15 August

we proceeded through wood paths to Walden Pond, picking blackberries of enormous size along the way

Monday, August 15th. -- George Hillard and his wife arrived from Boston in the dusk of Saturday evening, to spend Sunday with us. It was a pleasant sensation, when the coach rumbled, up our avenue, and wheeled round at the door; for I felt that I was regarded as a man with a household, a man having a tangible existence and locality in the world, when friends came to avail themselves of our hospitality.
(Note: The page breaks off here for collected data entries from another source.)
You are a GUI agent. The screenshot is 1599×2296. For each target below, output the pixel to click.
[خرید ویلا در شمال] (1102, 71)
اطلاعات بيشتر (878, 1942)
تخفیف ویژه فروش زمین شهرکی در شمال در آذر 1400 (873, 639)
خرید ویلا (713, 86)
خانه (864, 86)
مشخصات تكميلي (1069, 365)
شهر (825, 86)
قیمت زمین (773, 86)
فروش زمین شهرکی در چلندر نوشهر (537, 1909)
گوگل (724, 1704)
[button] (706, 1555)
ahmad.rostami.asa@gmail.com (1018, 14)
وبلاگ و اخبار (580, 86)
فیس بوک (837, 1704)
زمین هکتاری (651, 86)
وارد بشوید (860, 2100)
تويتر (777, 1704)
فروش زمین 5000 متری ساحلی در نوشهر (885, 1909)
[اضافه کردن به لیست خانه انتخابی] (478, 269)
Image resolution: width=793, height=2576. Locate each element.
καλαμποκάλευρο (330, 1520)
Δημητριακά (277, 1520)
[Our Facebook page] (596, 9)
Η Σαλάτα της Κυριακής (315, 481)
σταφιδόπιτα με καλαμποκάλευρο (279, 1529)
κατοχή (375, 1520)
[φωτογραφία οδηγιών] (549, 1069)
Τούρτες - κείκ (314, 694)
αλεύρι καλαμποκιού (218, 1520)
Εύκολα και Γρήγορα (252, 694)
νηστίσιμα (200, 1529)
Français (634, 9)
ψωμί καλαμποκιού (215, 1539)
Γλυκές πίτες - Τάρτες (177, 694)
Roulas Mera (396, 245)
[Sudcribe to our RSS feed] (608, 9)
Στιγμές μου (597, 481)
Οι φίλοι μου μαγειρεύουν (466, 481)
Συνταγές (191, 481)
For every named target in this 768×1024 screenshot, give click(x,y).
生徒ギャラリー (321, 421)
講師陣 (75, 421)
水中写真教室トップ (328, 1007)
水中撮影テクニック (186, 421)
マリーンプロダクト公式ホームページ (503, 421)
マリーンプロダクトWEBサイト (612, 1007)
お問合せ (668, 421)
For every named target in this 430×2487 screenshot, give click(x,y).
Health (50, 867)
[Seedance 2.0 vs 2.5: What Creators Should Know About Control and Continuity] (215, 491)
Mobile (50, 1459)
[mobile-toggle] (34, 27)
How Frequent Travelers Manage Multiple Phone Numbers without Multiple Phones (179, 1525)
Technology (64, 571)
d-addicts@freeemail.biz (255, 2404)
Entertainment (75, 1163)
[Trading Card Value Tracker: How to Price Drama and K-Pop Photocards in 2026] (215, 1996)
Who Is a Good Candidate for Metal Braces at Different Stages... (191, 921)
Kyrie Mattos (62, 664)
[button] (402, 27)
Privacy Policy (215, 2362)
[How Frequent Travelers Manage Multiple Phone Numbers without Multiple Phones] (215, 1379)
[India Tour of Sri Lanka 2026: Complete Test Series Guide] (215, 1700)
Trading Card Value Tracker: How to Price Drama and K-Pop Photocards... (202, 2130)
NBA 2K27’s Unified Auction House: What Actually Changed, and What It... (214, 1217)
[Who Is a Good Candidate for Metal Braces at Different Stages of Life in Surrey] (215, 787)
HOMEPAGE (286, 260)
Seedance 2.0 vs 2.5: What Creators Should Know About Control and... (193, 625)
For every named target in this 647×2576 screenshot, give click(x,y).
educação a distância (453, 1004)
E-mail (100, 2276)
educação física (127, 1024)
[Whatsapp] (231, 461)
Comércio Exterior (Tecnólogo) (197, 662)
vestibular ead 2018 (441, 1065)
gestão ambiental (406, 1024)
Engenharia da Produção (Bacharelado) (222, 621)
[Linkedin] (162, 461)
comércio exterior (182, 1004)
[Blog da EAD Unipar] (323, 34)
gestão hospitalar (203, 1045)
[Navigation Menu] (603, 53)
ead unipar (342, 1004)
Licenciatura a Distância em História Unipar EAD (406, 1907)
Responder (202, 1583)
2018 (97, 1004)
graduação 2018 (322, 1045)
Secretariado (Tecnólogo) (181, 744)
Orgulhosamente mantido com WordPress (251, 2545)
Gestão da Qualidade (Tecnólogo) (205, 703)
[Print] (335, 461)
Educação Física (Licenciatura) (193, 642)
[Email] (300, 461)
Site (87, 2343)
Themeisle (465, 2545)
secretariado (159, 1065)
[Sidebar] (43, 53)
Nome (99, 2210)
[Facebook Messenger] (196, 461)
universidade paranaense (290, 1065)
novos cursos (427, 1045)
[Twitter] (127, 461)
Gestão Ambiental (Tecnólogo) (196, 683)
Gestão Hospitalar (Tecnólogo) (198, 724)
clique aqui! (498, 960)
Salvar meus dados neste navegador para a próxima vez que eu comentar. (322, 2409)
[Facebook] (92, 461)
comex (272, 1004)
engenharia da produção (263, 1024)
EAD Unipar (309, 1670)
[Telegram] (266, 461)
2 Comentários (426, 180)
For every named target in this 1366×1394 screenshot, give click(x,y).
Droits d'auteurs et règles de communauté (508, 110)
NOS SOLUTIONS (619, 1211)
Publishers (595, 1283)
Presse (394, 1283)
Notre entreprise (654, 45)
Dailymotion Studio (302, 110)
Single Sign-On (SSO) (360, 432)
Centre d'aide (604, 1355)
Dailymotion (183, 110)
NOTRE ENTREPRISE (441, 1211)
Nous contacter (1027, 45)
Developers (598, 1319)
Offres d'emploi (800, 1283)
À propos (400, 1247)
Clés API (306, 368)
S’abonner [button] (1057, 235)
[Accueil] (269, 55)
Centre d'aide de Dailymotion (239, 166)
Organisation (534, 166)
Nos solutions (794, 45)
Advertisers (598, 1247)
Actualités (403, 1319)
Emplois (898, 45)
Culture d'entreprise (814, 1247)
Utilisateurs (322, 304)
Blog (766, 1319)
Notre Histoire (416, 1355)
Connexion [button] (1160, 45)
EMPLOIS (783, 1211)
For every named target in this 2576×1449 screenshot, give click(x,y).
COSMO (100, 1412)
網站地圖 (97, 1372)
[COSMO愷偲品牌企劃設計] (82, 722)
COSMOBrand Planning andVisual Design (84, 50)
It was a sort of acknowledgment and reception of us into the corps of married people, a sanction by no means essential to our peace and well-being, but yet agreeable enough to receive. So we welcomed them cordially at the door, and ushered them into our parlour, and soon into the supper-room. . . . The night flitted over us all, and passed away, and up rose a grey and sullen morning, .... and we had a splendid breakfast of flapjacks, or slapjacks, and whortleberries, which I gathered on a neighbouring hill, and perch, bream, and pout, which I hooked out of the river the evening before. About nine o clock, Hillard and I set out for a walk to Walden Pond, calling by the way at Mr. Emerson's, to obtain his guidance or directions, and he accompanied us in his own illustrious person. We turned aside a little from our way, to visit Mr. ----, a yeoman, of whose homely and self-acquired wisdom Mr. Emerson has a very high opinion. We found him walking in his fields, a short and stalwart and sturdy personage of middle age, with a face of shrewd and kind expression, and manners of natural courtesy. He had a very free flow of talk; for, with a little induction from Mr. Emerson, he began to discourse about the state of the nation, agriculture, and business in general, uttering thoughts that had come to him at the plough, and which had a sort of flavour of the fresh earth about them. His views were sensible and characteristic, and had grown in the soil where we found them; . . . . and he is certainly a man of intellectual and moral substance, a sturdy fact, a reality, something to be felt and touched, whose ideas seem to be dug out of his mind as he digs potatoes, beets, carrots, and turnips out of the ground.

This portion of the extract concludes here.